The pact is purportedly written by the conquered Christians themselves. In it, those Christian subjects gratefully receive the protection of their Muslim masters and in return agree to certain religious and social strictures:

“We shall not build, in our cities or in their neighborhood, new monasteries, churches, convents, or monks’ cells, nor shall we repair, by day or by night, such of them as fall in ruins or are situated in the quarters of the Muslims.

“We shall keep our gates wide open for passersby and travelers. We shall give board and lodging to all Muslims who pass our way for three days. …

“We shall not manifest our religion publicly nor convert anyone to it. We shall not prevent any of our kin from entering Islam if they wish it.

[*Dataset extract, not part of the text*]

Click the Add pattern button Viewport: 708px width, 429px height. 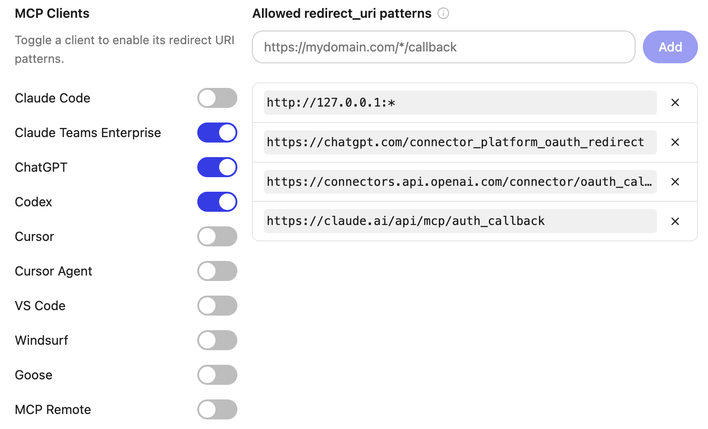(x=670, y=47)
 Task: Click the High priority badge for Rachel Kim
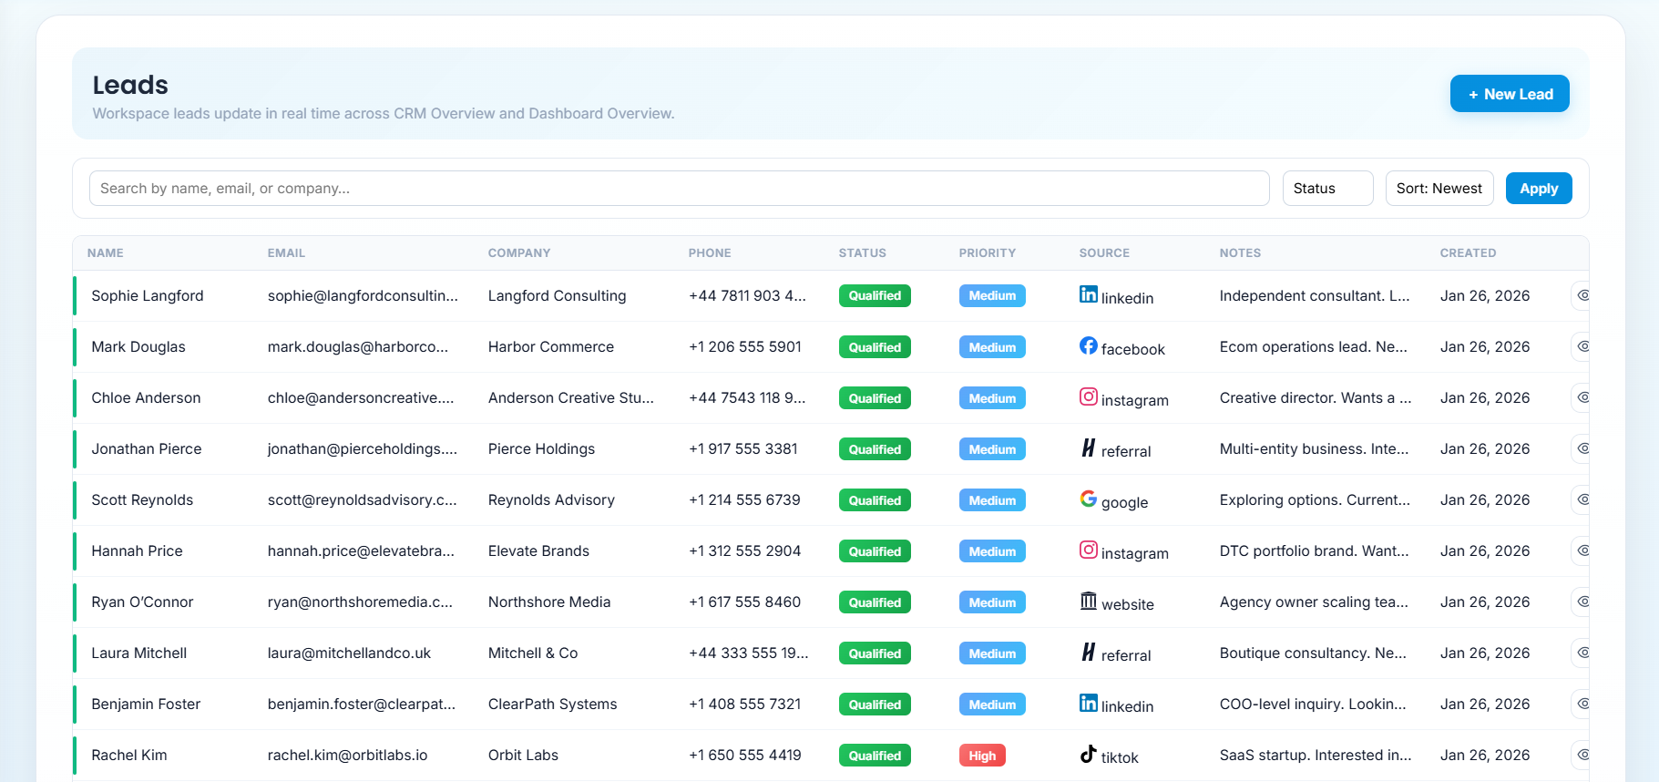pos(981,756)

“We shall show respect toward the Muslims, and we shall rise from our seats when they wish to sit.

“We shall not seek to resemble the Muslims by imitating any of their garments, the cap, the turban, footwear, or the parting of the hair. We shall not speak as they do, nor shall we adopt their surnames.

“We shall not mount on saddles, nor shall we gird swords nor bear any kind of arms nor carry them on our persons. …

“We shall not sell fermented drinks.

“We shall shave the fronts of our heads. …

“We shall not display our crosses or our books in the roads or markets of the Muslims. We shall use only clappers [wooden noisemakers used to call people to worship] in our churches very softly.

“We shall not raise our voices when following our dead. We shall not carry lighted candles on any of the roads of the Muslims or in their markets. We shall not bury our dead near the Muslims.”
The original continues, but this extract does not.